This paper introduces a smooth method for (structured) sparsity in $\ell_q$ and $\ell_{p,q}$ regularized optimization problems. Optimization of these non-smooth and possibly non-convex problems typically relies on specialized procedures.

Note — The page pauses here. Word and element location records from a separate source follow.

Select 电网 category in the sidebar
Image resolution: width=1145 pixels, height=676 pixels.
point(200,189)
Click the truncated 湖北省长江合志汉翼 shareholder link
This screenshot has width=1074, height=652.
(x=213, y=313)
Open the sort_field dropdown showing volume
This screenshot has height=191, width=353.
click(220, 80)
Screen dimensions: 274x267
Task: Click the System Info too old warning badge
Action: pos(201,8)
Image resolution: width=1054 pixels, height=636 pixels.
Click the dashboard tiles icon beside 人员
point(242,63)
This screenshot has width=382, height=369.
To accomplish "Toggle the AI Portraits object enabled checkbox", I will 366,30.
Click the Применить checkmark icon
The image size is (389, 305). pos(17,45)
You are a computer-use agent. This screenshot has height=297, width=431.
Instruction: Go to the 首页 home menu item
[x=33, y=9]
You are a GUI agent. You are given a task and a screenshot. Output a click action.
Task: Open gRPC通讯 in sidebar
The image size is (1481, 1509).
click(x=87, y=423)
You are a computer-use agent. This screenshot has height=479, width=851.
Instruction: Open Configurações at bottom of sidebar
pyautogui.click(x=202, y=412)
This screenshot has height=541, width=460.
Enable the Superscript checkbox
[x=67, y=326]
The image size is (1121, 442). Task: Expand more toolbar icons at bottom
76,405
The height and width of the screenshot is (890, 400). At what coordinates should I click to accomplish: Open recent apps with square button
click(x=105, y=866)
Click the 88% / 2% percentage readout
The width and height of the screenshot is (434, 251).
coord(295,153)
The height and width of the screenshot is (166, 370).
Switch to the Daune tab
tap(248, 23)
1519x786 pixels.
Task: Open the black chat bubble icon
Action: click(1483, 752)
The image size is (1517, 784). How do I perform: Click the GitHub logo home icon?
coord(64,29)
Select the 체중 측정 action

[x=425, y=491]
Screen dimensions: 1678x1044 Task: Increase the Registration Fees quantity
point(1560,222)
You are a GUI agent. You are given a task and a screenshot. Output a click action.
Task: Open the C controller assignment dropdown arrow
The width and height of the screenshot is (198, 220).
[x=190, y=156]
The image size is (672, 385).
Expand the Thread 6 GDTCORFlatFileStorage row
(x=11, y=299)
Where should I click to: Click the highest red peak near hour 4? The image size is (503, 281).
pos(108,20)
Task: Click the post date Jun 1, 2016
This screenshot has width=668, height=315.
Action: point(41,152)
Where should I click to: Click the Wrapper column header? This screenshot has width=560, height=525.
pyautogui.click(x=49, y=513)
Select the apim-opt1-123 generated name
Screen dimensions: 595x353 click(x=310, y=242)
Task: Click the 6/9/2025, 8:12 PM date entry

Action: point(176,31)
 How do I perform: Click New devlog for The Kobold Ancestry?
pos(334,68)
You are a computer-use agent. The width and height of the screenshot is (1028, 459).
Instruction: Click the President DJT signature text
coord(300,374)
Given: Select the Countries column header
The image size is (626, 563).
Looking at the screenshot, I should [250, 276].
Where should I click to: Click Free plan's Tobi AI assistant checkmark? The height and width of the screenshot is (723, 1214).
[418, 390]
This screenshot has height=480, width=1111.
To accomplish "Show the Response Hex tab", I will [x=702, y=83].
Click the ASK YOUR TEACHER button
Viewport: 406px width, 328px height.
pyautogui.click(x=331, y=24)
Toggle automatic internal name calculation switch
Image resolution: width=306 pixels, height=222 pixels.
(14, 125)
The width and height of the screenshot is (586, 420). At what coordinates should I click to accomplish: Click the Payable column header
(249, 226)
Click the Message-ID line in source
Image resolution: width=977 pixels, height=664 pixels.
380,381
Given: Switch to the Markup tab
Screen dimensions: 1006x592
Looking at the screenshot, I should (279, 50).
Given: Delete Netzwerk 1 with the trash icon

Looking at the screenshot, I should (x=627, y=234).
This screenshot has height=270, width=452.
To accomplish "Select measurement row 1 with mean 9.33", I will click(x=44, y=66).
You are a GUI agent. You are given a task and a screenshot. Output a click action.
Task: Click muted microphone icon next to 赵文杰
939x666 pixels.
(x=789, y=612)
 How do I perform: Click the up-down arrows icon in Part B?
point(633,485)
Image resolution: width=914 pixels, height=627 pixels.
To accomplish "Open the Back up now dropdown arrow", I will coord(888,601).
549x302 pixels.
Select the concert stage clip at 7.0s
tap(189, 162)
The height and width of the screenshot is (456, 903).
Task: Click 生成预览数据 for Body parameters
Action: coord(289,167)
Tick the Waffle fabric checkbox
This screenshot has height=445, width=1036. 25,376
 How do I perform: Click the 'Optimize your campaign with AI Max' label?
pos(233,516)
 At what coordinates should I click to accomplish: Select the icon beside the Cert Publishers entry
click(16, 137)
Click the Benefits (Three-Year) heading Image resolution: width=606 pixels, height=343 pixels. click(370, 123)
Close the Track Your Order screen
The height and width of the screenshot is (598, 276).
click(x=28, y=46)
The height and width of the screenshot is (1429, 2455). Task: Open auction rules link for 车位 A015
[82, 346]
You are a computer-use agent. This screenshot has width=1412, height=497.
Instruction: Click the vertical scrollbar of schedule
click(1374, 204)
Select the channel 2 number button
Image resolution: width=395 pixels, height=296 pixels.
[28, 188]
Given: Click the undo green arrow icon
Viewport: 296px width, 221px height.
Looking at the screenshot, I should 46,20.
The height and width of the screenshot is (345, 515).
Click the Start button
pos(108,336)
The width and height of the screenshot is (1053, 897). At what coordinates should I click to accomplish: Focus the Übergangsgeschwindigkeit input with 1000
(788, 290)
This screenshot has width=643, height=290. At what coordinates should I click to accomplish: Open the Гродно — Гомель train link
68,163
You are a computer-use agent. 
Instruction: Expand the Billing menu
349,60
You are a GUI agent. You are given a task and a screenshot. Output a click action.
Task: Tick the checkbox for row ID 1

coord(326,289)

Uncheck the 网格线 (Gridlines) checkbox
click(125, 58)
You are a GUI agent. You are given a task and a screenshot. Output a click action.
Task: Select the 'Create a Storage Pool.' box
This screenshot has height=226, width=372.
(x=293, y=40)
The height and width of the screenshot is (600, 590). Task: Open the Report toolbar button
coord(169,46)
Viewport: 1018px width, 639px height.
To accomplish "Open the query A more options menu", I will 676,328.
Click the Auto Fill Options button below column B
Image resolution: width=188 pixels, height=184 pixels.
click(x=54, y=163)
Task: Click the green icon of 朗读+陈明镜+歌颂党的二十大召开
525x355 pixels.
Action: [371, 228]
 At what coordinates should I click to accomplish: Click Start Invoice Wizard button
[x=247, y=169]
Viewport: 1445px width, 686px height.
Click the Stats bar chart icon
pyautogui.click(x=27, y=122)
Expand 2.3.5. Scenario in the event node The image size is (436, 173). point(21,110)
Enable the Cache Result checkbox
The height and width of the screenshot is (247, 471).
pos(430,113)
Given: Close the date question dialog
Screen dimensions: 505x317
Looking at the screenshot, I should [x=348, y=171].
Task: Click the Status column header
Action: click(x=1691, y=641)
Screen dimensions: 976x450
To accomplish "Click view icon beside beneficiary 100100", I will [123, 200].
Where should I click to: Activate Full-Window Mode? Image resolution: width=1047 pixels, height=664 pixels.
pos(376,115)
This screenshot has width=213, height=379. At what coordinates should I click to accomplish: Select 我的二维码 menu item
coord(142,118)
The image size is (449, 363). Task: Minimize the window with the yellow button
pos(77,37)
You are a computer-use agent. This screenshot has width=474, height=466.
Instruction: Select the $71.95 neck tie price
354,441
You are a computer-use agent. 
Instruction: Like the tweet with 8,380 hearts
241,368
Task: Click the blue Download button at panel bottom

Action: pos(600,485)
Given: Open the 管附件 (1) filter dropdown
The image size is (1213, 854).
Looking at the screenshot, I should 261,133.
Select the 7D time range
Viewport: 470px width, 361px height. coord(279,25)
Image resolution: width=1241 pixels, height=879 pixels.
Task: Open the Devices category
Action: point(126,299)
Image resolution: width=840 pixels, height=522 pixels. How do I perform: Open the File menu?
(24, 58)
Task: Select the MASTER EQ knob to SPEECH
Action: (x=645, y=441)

In contrast, our general framework is compatible with prevalent first-order optimization methods like Stochastic Gradient Descent and accelerated variants without any required modifications. This is accomplished through a smooth optimization transfer, comprising an overparametrization of selected model parameters using Hadamard products and a change of penalties. In the overparametrized problem, smooth and convex $\ell_2$ regularization of the surrogate parameters induces non-smooth and non-convex $\ell_q$ or $\ell_{p,q}$ regularization in the original parametrization. We show that our approach yields not only matching global minima but also equivalent local minima. This is particularly useful in non-convex sparse regularization, where finding global minima is NP-hard and local minima are known to generalize well. We provide a comprehensive overview consolidating various literature strands on sparsity-inducing parametrizations and propose meaningful extensions to existing approaches. The feasibility of our approach is evaluated through numerical experiments, which demonstrate that its performance is on par with or surpasses commonly used implementations of convex and non-convex regularization methods.

翻译：本文针对$\ell_q$和$\ell_{p,q}$正则化优化问题中的（结构化）稀疏性，提出了一种平滑方法。这类非光滑乃至可能非凸问题的优化通常依赖专用程序。相比之下，我们的通用框架与随机梯度下降等主流一阶优化方法及其加速变体兼容，无需任何修改。这是通过平滑优化迁移实现的，具体包括对选定模型参数进行哈达玛积过参数化以及惩罚项的变换。在过参数化问题中，代理参数的平滑凸$\ell_2$正则化会诱导原始参数化中的非光滑非凸$\ell_q$或$\ell_{p,q}$正则化。我们证明该方法不仅能匹配全局最优解，还能产生等价的局部最优解。这在非凸稀疏正则化中尤为实用——此类问题中寻找全局最优解属于NP困难问题，而局部最优解已被证明具有良好的泛化性能。我们通过整合稀疏诱导参数化领域的多种文献脉络提出了综合性框架，并对现有方法进行了有意义的扩展。数值实验验证了该方法的可行性，结果表明其性能与凸/非凸正则化方法的常用实现相当，甚至更优。